**Aim of the exercise:** Please copy exactly the lines from the one containing "Open Termini di servizio link" to the end of the entries, both included, and nothing else. Omit every picture.
------ Data shown ------
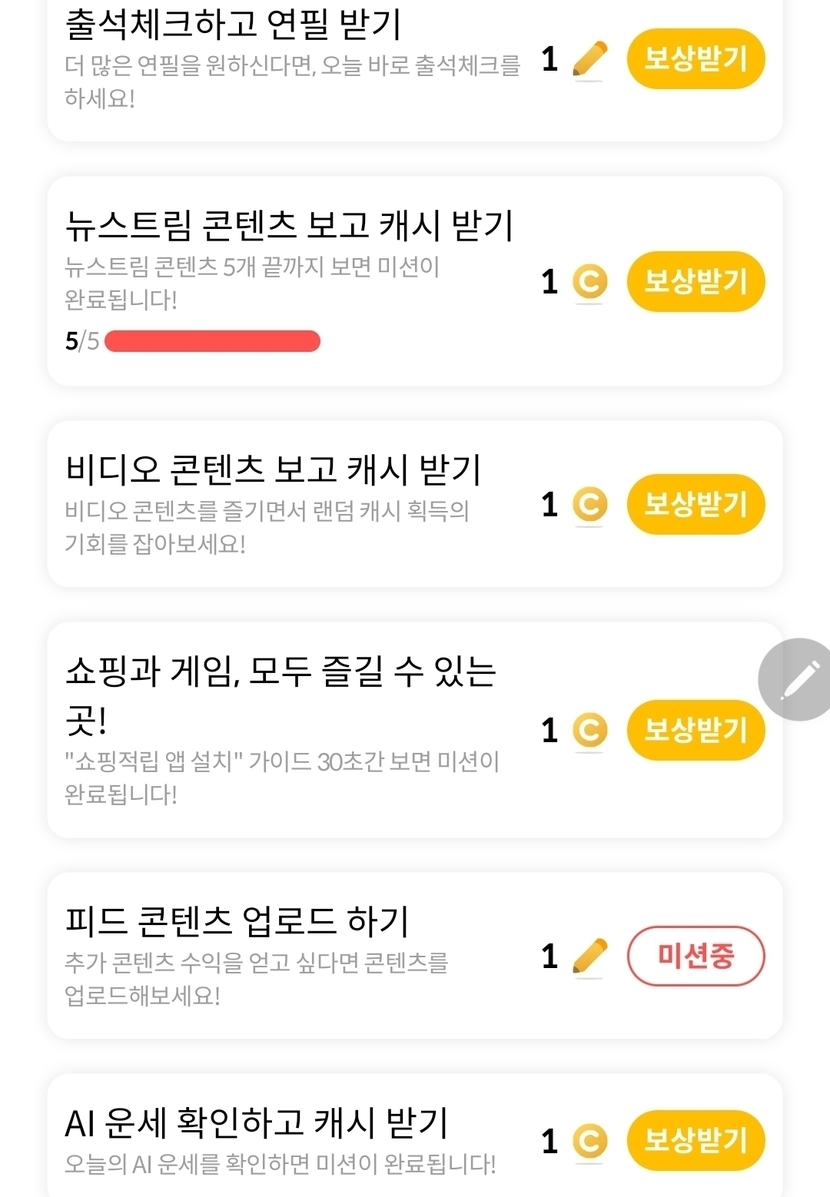
Task: Open the 출석체크하고 연필 받기 title
Action: tap(232, 23)
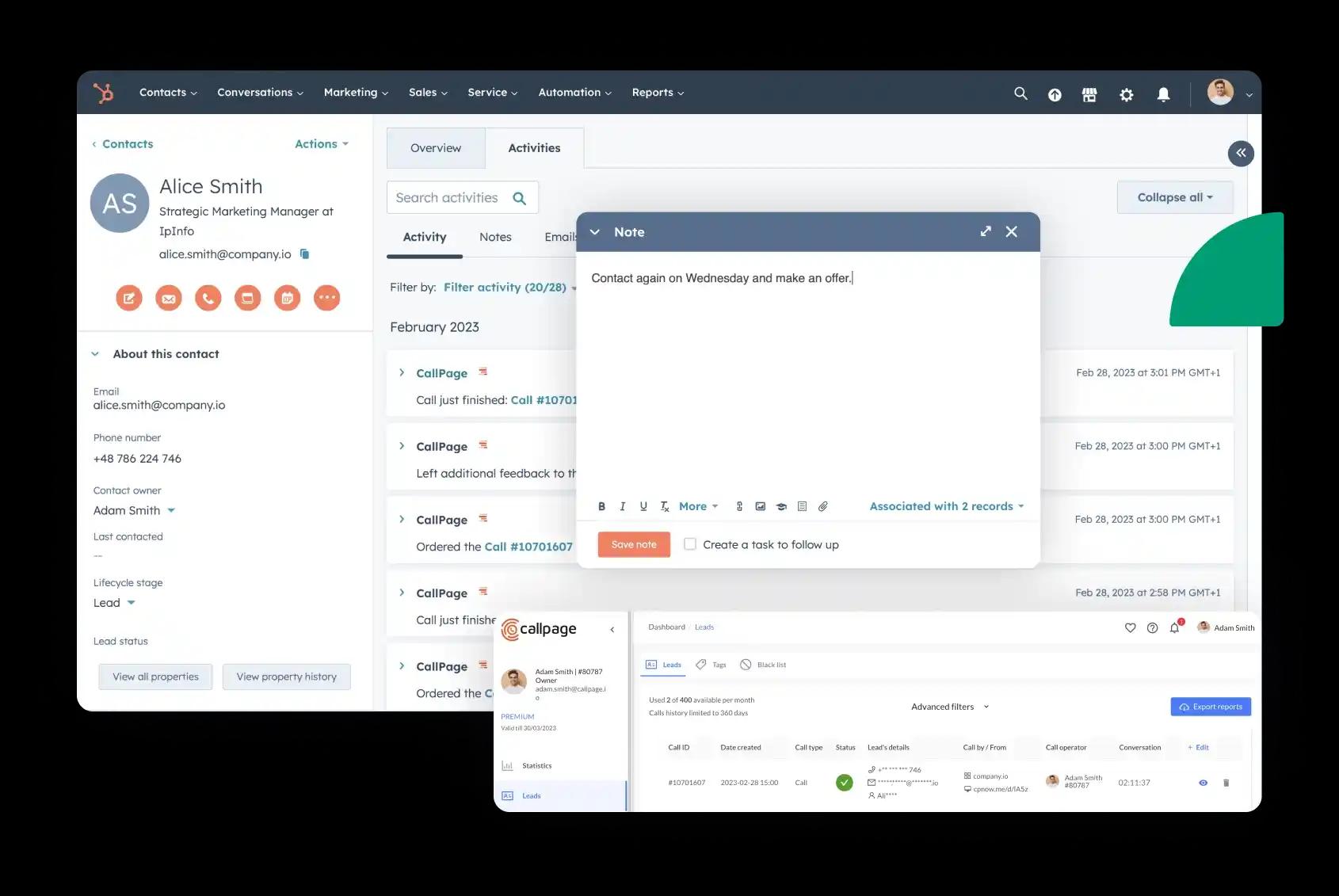Click the bold formatting icon in note
The height and width of the screenshot is (896, 1339).
tap(601, 506)

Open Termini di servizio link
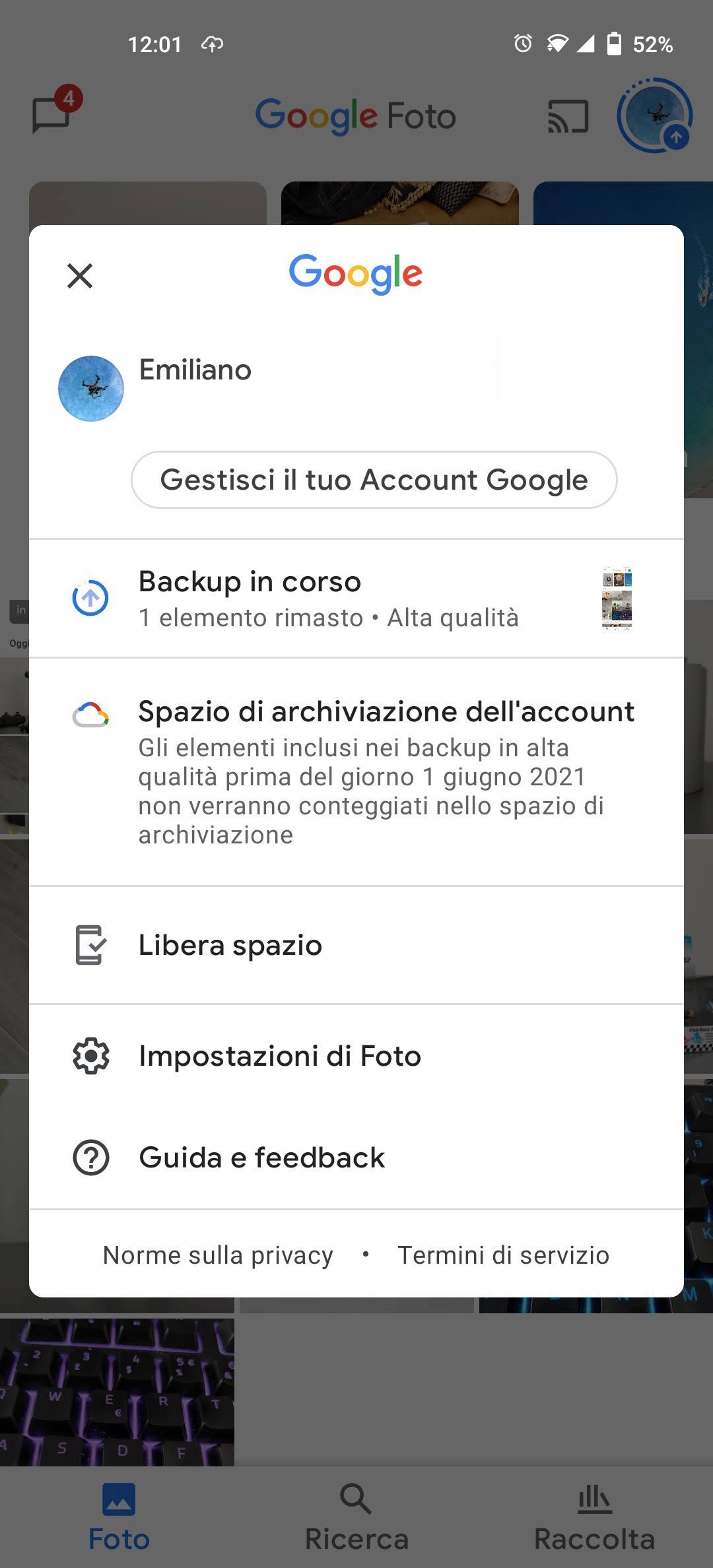(503, 1255)
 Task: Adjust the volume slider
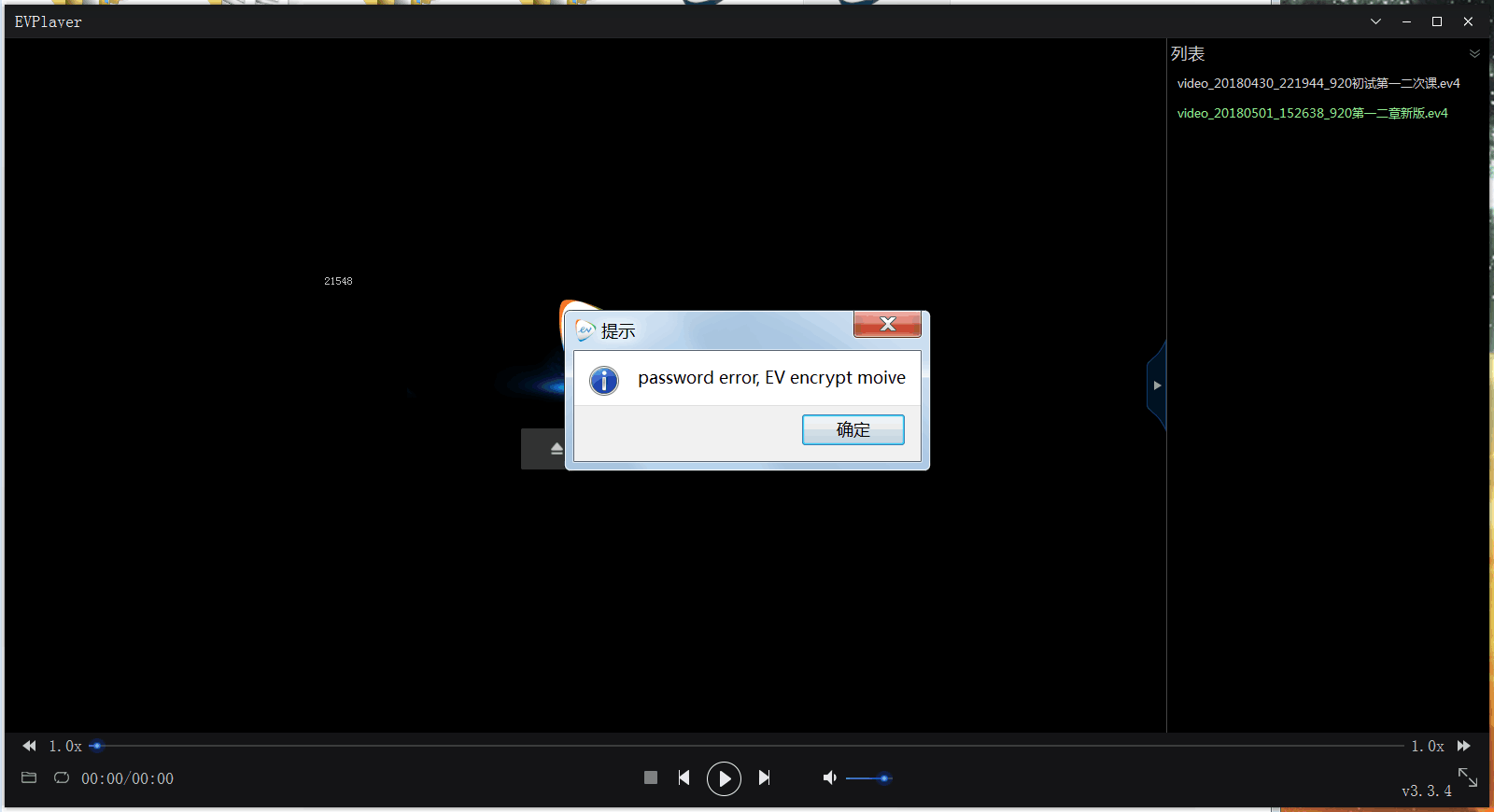[x=868, y=778]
------
**Written reply:**
Open Termini di servizio link
(503, 1255)
 Task: Adjust the volume slider
[x=868, y=778]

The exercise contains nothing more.